#### [Tareas solicitadas]
**A)** Según el texto sobre Vientos de Invierno, ¿qué personaje protagoniza el primer capítulo incluido en la edición en tapa blanda de Danza de Dragones?
**B)** Retoma el texto sobre Vientos de Invierno y continúa el relato a partir del punto en que se detiene.

#### [Fragmento del documento]
☆ ☆ ☆ ☆ ☆
Como todos sabeis George R. R. Martin está en pleno proceso de escritura de Winds of Winter, el sexto libro de la saga Canción de Hielo y Fuego. Los más optimistas esperamos que el libro esté listo para publicarse a finales de 2015 en Estados Unidos, así que mientras tanto nos tenemos que conformar con los pocos capítulos que el autor lee de vez en cuando en convenciones o encuentros con los fans.
Afortunadamente en EE.UU ha salido a la venta hace poco tiempo la edición en tapa blanda de Danza de Dragones y como regalo especial para los lectores incluía el primer capítulo de Vientos de Invierno protagonizado por Ser Barristan Selmy. Aquí os dejo la traducción para que podais ir saciando las ganas de volver a Poniente.
BARRISTAN
En la tristeza
de la noche, los hombres muertos volaron lloviendo sobre las calles de la
ciudad. Los cadáveres descompuestos se despedazaban en el aire y estallaban al
caer contra el suelo, esparciendo larvas, gusanos y cosas aún peores. Algunos
incluso alcanzaban las pirámides y torres dejando manchas de sangre en los
sitios donde impactaban. Aun siendo tan grandes como eran, las catapultas yunkias
no tenían el alcance suficiente para arrojar sus repulsivas cargas más adentro
de la ciudad, y gran parte de los cadáveres aterrizaban justo dentro de las
murallas o se impactaban contra las barricadas, parapetos y torres defensivas.
Con Las Seis
Hermanas instaladas rodeando Meereen, cada parte de la ciudad había sido
golpeada, a excepción de las comunidades cercanas al río del norte. No había
catapulta alguna que pudiese cruzar el ancho del Skahazadhan. – Una pequeña
muestra de piedad- pensó Barristan Selmy, mientras cabalgaba hacia la plaza
mercantil que había dentro la Gran Puerta Oeste de Meereen.
Cuando
Daenerys tomó la ciudad, ellos irrumpieron a través de esa misma puerta con la
ayuda de un gran ariete al que habían bautizado como “La Polla de Joso” y que
fue hecho con el mástil de uno de los barcos. Los Grandes Amos y su ejército de
esclavos, habían alcanzado a los atacantes justo ahí y la batalla se había
extendido a través de las calles aledañas durante horas. Cuando la ciudad
finalmente cayó, centenares de hombres muertos y moribundos se encontraban
sobre toda la plaza. Ahora, una vez más, el mercado era escenario de una
masacre, aunque en esta ocasión los muertos venían montando sobre la Yegua
Pálida. De día, las baldosas de las calles de Meereen mostraban medio centenar
de matices, pero la noche los convertía en parches de negro, blanco y gris. La
luz de las antorchas brillaba en los charcos que habían dejado las últimas
lluvias y dibujaban líneas de fuego en los yelmos, las grebas y el peto de los
hombres.
☆ ☆ ☆ ☆ ☆
#### [Datos registrados]
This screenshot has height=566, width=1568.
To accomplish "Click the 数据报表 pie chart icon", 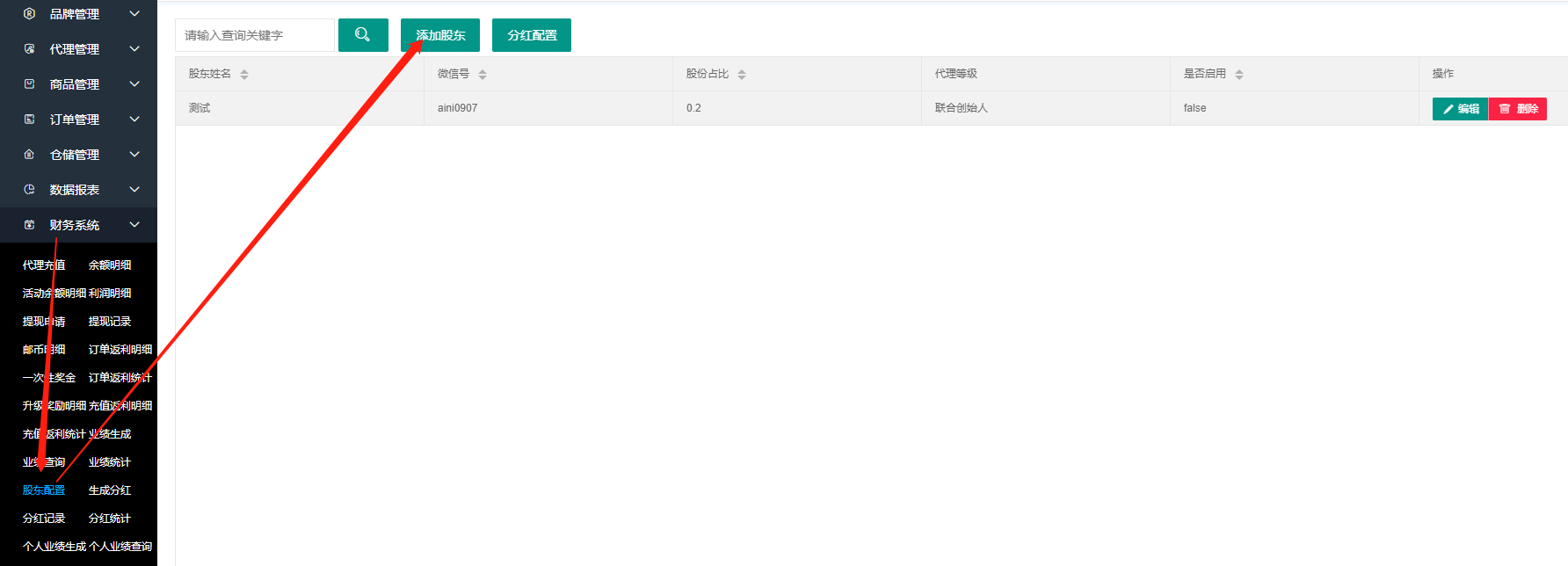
☆ ☆ ☆ ☆ ☆
#### [Respuestas escritas]
**A)** Lo protagoniza Ser Barristan Selmy.

**B)**
Ser Barristan
Selmy cabalgaba a paso lento entre ellos. El viejo caballero vestía la armadura
que su reina le había obsequiado: un traje de acero con esmalte blanco e
incrustaciones bañadas en oro. La capa que caía sobre sus hombros era tan blanca
como la nieve de invierno, así como el escudo que golpeteaba en su silla de
montar. Debajo de él se encontraba la montura de su reina, la Plata, que Khal
Drogo le había obsequiado el día de su boda. Él sabía que era presuntuoso, pero
si la misma Daenerys no podía estar con ellos en ese momento, Ser Barristan
tenía la esperanza de que la presencia de su Plata en la disputa que estaba por
venir le daría fuerza a sus guerreros, recordándoles por quién y por qué
estaban luchando. Además, la Plata había estado por años en compañía de los
dragones de la reina y se había acostumbrado a su presencia. Eso era algo que
no podía decirse acerca de los caballos de sus enemigos.
A su lado
cabalgaban tres de sus muchachos. Tumco Lho portaba el estandarte de la casa
Targaryen, un dragón rojo de tres cabezas sobre campo negro. Larraq el Azote,
portaba el estandarte blanco de la Guardia Real, siete espadas plateadas
rodeando una corona dorada. Selmy le había dado a Cordero Rojo un cuerno de
batalla con anillo plateado, para que sus órdenes pudieran ser escuchadas por
todo el campo de batalla. Sus demás muchachos permanecían en la Gran Pirámide.
Ellos habrían de luchar algún otro día, o tal vez no. No todos los escuderos
estaban destinados a convertirse en caballeros.
Era la hora
del lobo. La más larga y oscura de todas las horas nocturnas. Para muchos de
los hombres que se habían reunido en la plaza del mercado, ésta sería la última
noche de sus vidas. Bajo la fachada de ladrillos del antiguo mercado de
esclavos de Meereen cinco mil inmaculados formaban diez largas filas. Se
encontraban de pie, como si hubiesen sido labrados en piedra, cada uno de ellos
con tres lanzas, una espada corta y un escudo. La luz de las antorchas
centelleaba en las puntas de sus cascos de bronce y bajo ellos, la luz bañaba
sus rostros de suaves mejillas. Cuando un cadáver cayó girando sobre ellos, los
eunucos simplemente se hicieron a un lado, dando solamente los pasos necesarios
y cerraron filas otra vez. Todos iban a pie, incluso los comandantes. Gusano
Gris era el principal y eso se veía reflejado por las tres puntas que adornaban
su casco.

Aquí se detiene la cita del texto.